▸ Problema curto 1:
Qual é o resumo, em duas frases, do texto sobre Chauvin?
####
Chauvin talvez seja a mais patética caricatura da História.
Nicolas Chauvin foi um jovem militar napoleônico, usado como modelo de soldado.
Alegadamente, a motivação de Napoleão era a de promover o rapaz como exemplo de amor de serviço à pátria.
Nicolas Chauvin foi um jovem militar napoleônico, usado como modelo de soldado.
Alegadamente, a motivação de Napoleão era a de promover o rapaz como exemplo de amor de serviço à pátria.
Com o advérbio “alegadamente” expresso a minha suspeita de que as causas e ideais que justificam as guerras e os golpes militares são um estelionato ideológico. O interesse real de Napoleão era o de criar e manter um Império, para si e para os seus descendentes, usando como desculpa os princípios da Revolução Francesa, que tinha acabado de acontecer, numa demonstração de como as idéias podem ser rapidamente conspurcadas e aviltadas, por mais pura ou legítima que tenha sido a sua fonte. Napoleão fez com a Revolução Francesa, o que os monges parabolanos fizeram com a Mensagem de Jesus, ainda nos séculos iniciais da fé cristã: deturparam-na em nome do seu interesse político e da promoção do fanatismo. Os parabolanos mataram a filósofa Hipácia e prenderam fogo na Biblioteca de Alexandria, enquanto Napoleão causou a morte de três milhões de pessoas nas guerras que provocou.
####
▸ Problema curto 2:
Atualize a listagem inteira trocando "Instruction" por "Command" e mantendo todo o resto igual. Deixe as imagens fora da resposta.

Parte de um arquivo de dados
####
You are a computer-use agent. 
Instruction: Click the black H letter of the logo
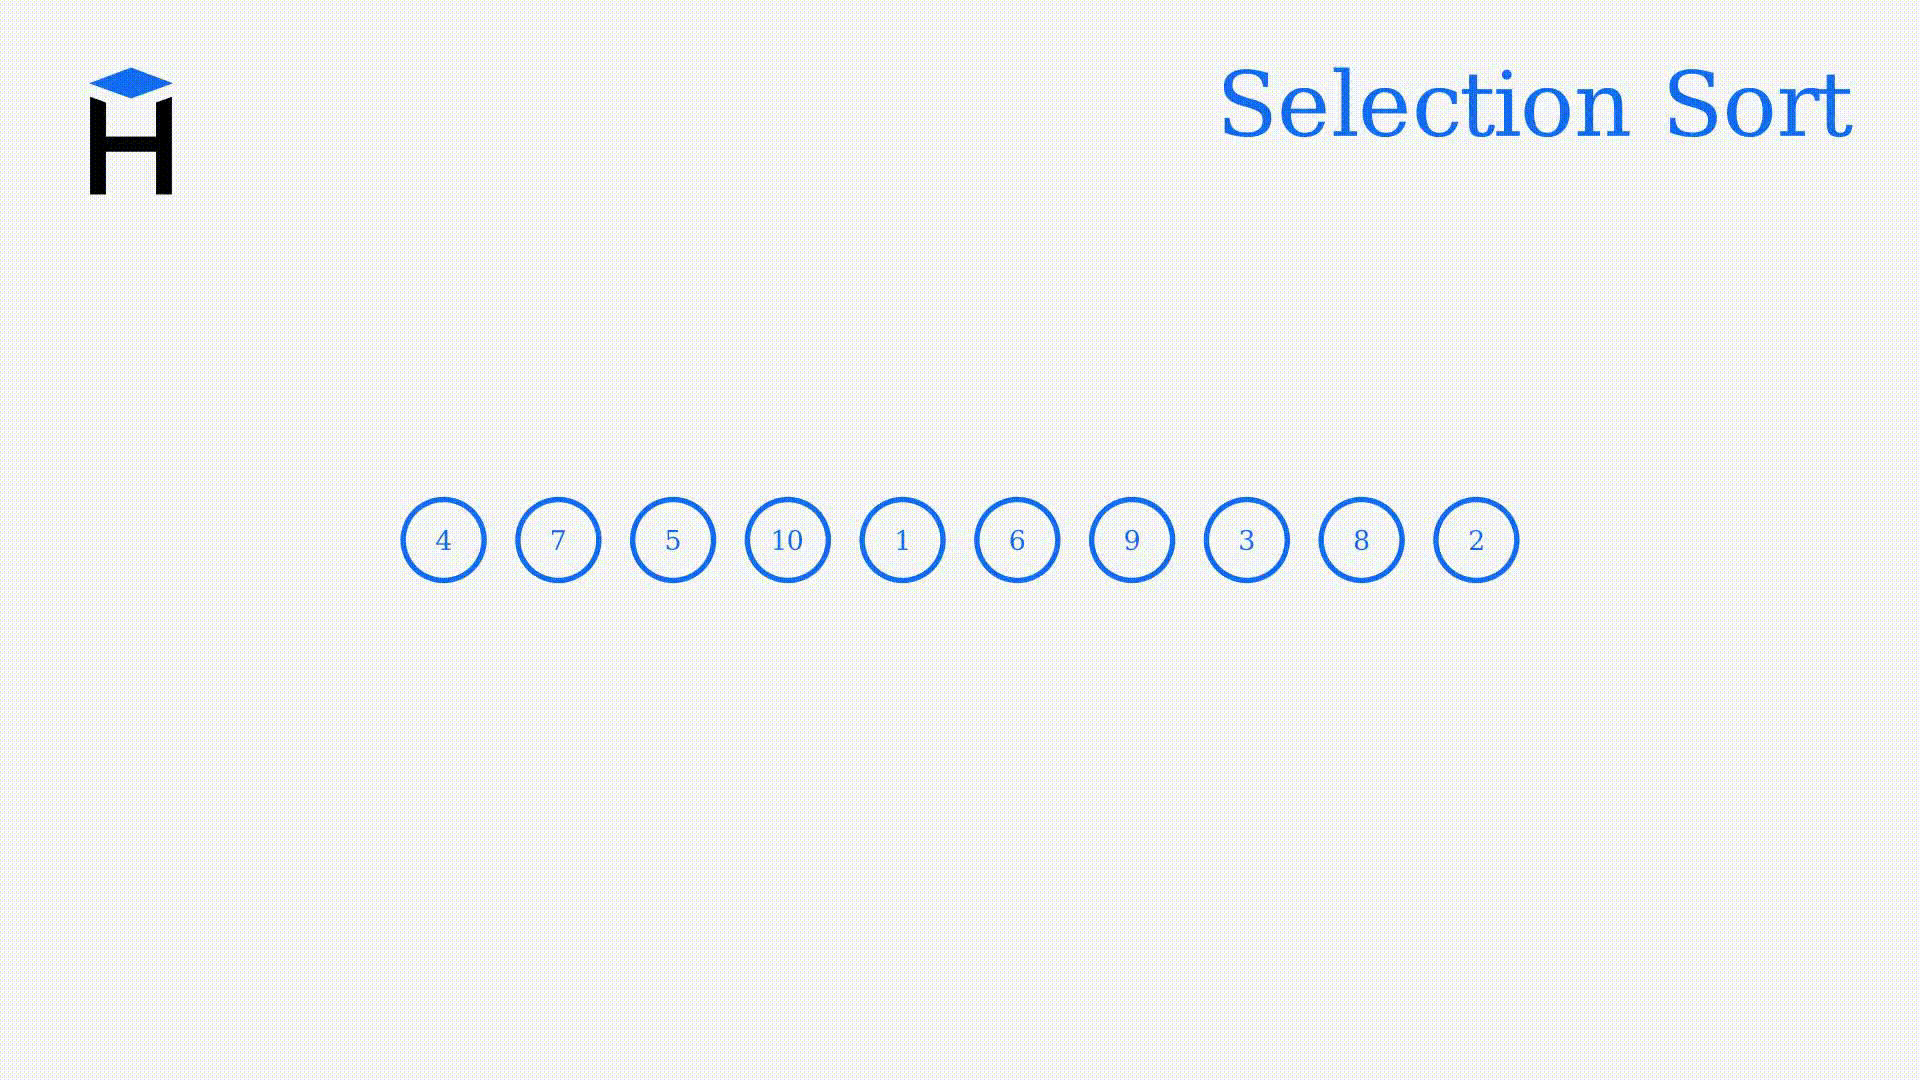pos(131,148)
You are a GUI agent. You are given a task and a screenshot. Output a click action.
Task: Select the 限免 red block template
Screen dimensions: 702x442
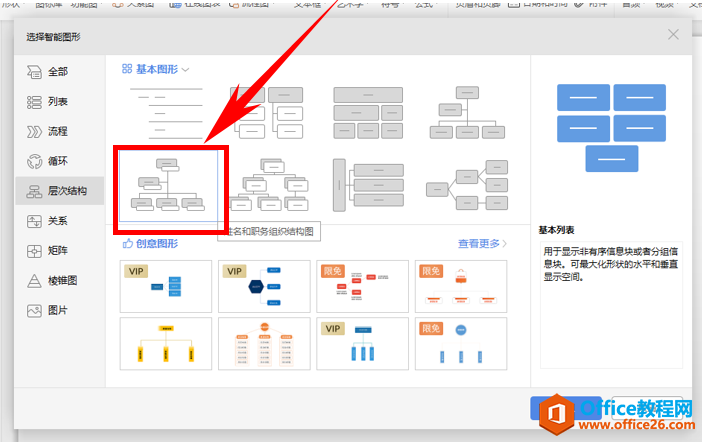pos(363,287)
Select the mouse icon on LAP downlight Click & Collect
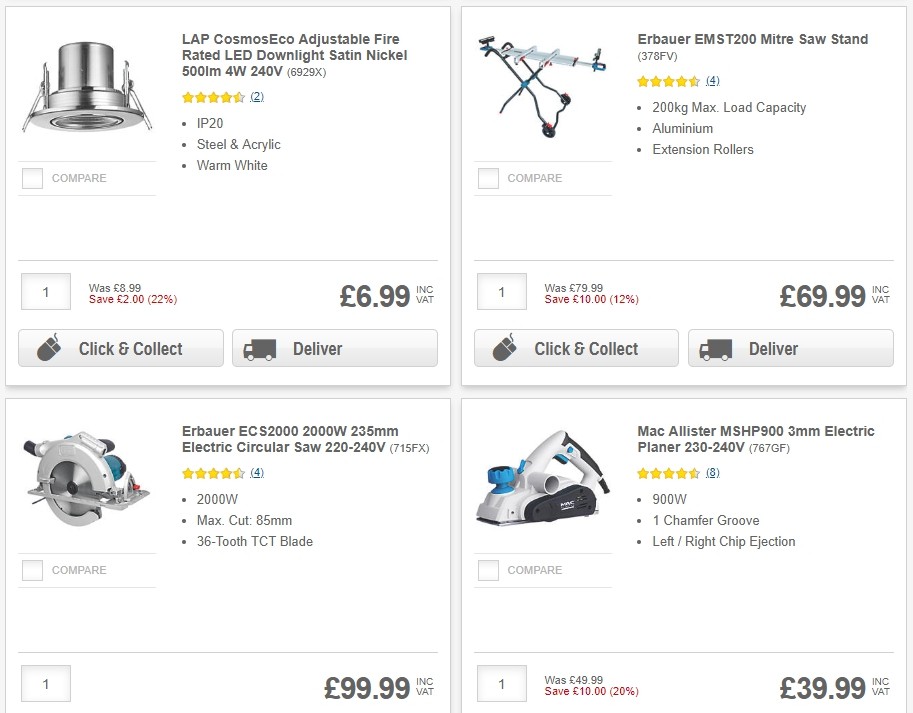 (x=50, y=347)
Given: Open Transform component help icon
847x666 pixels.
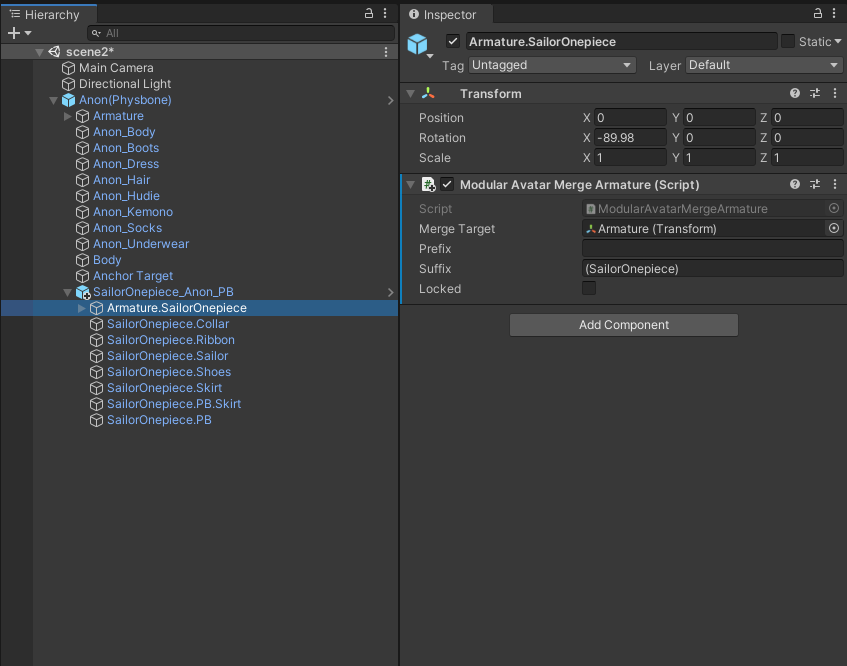Looking at the screenshot, I should tap(795, 93).
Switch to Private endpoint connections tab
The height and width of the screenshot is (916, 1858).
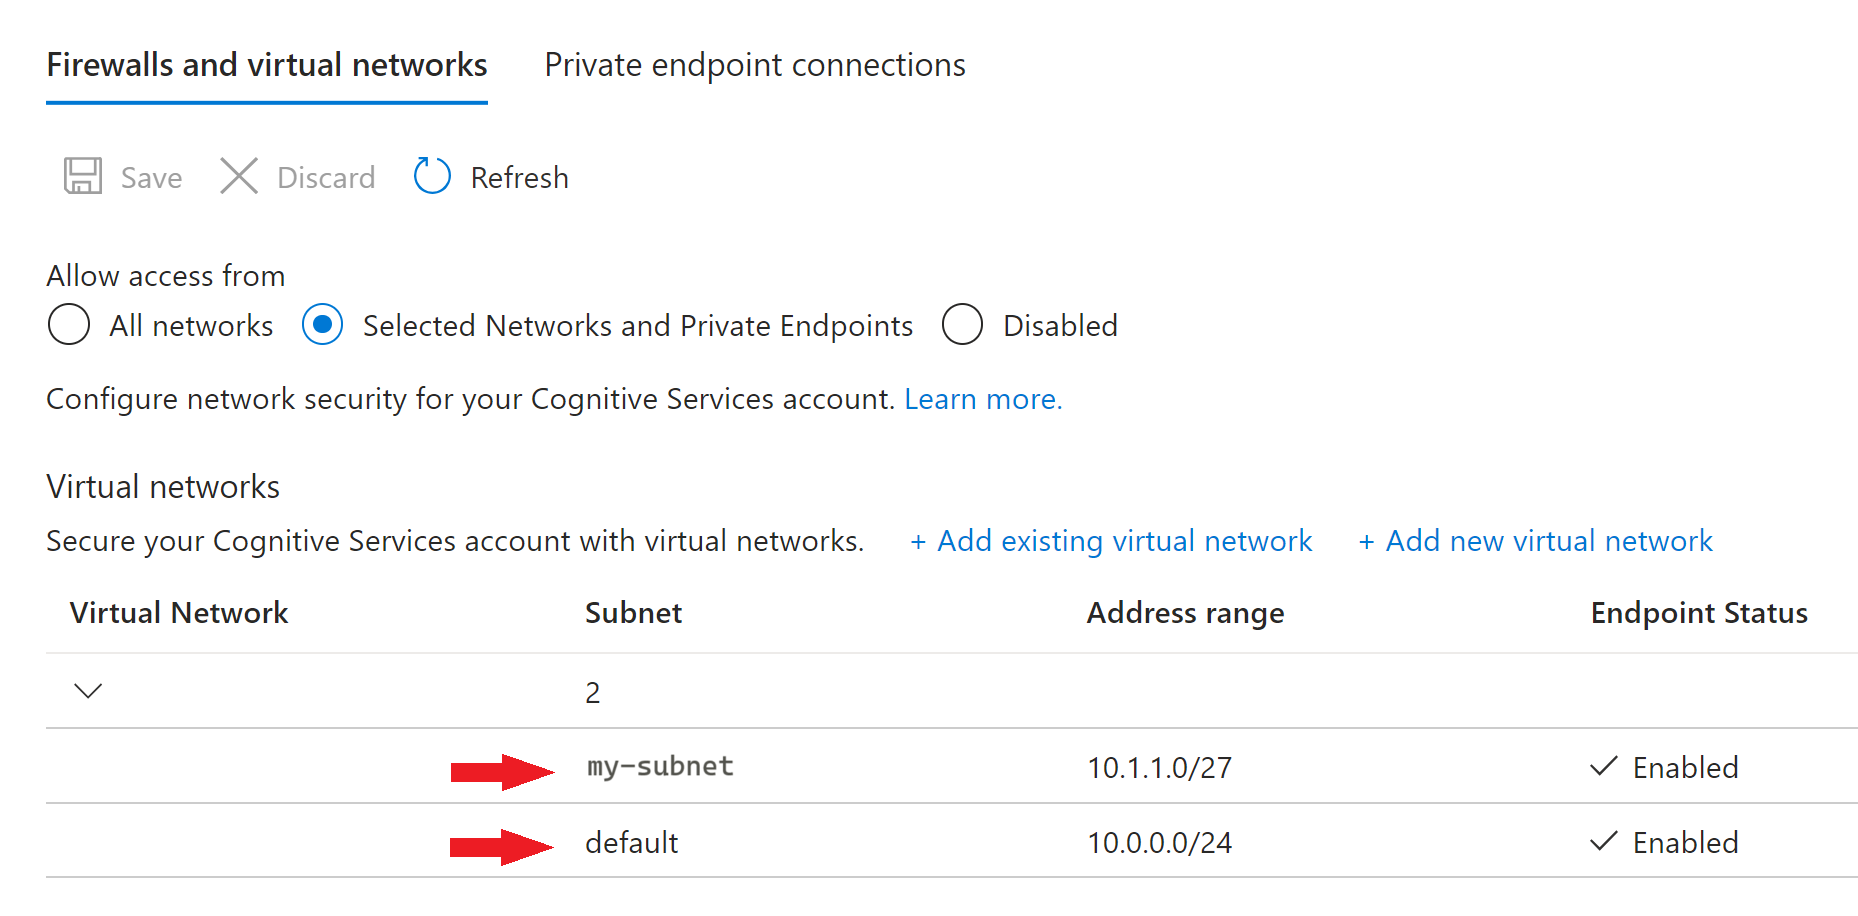[754, 64]
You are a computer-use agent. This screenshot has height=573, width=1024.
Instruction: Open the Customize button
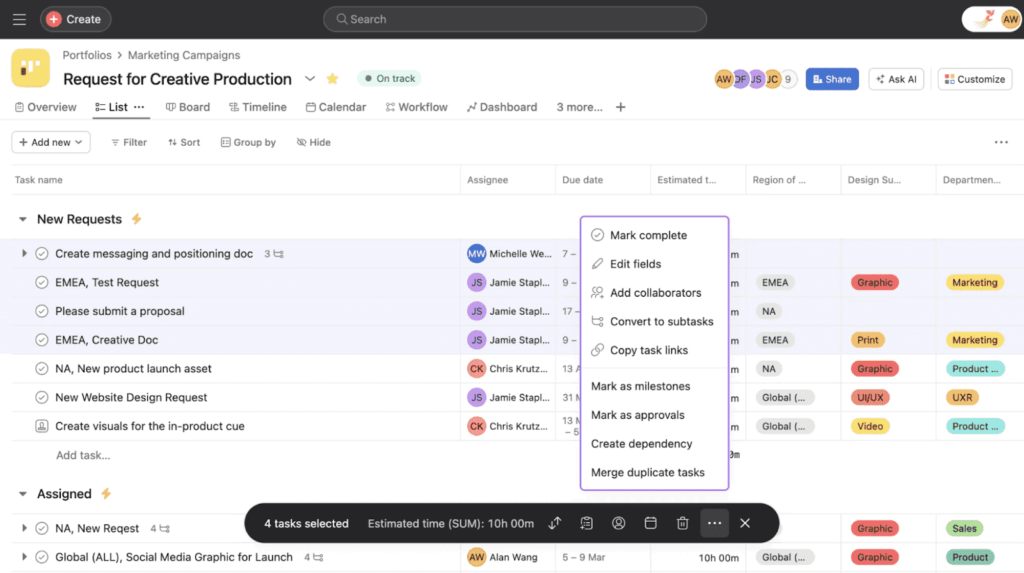(x=974, y=79)
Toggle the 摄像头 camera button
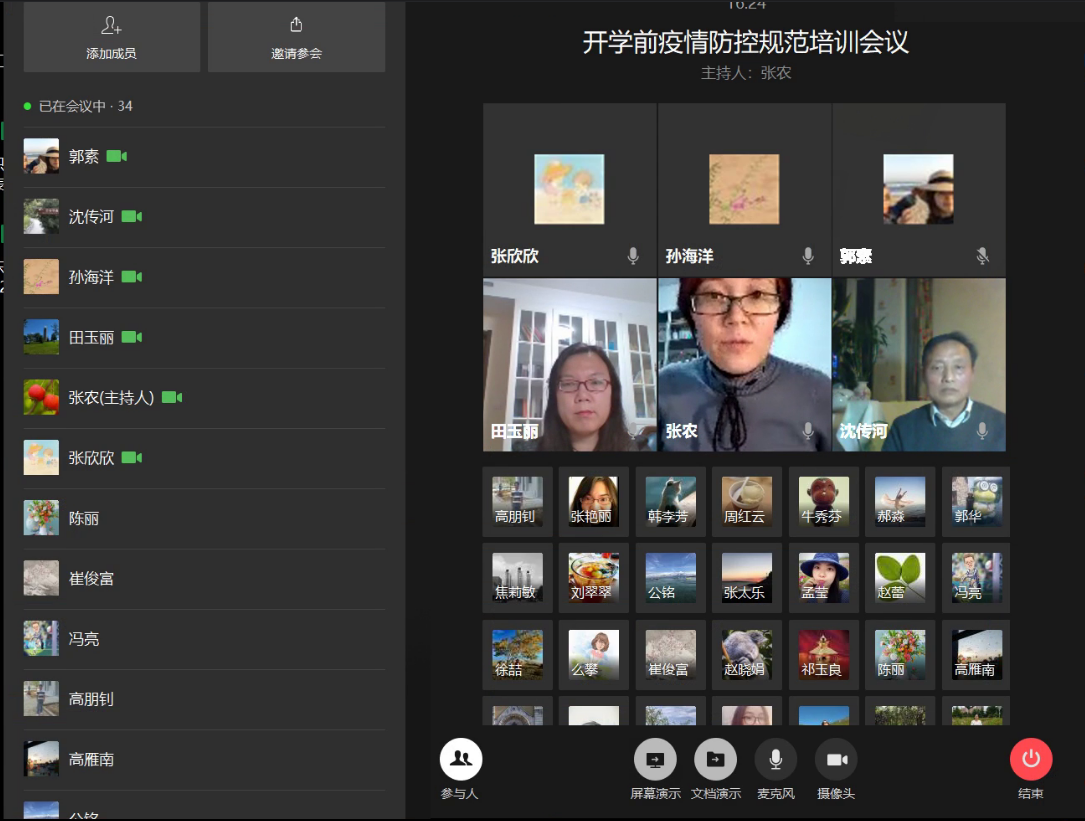 pos(836,760)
####
▸ Solução completa 1:
Nicolas Chauvin foi um jovem militar napoleônico usado como modelo de soldado, e o autor suspeita que as causas alegadas para as guerras são um estelionato ideológico, já que o interesse real de Napoleão era criar e manter um Império usando como desculpa os princípios da Revolução Francesa. Segundo o autor, Napoleão deturpou a Revolução como os monges parabolanos deturparam a Mensagem de Jesus, e causou a morte de três milhões de pessoas nas guerras que provocou.

▸ Solução completa 2:
You are a computer-use agent. 
Command: Click the black H letter of the logo
pos(131,148)
You are a GUI agent. You are given a task and a screenshot. Output a click action.
Task: Select the 限免 red block template
Screen dimensions: 702x442
pos(363,287)
Select the mouse icon on LAP downlight Click & Collect
 (x=50, y=347)
Given: Open Transform component help icon
847x666 pixels.
Looking at the screenshot, I should tap(795, 93).
Switch to Private endpoint connections tab
The height and width of the screenshot is (916, 1858).
[754, 64]
You are a computer-use agent. This screenshot has height=573, width=1024.
Command: Open the Customize button
(x=974, y=79)
Toggle the 摄像头 camera button
 pos(836,760)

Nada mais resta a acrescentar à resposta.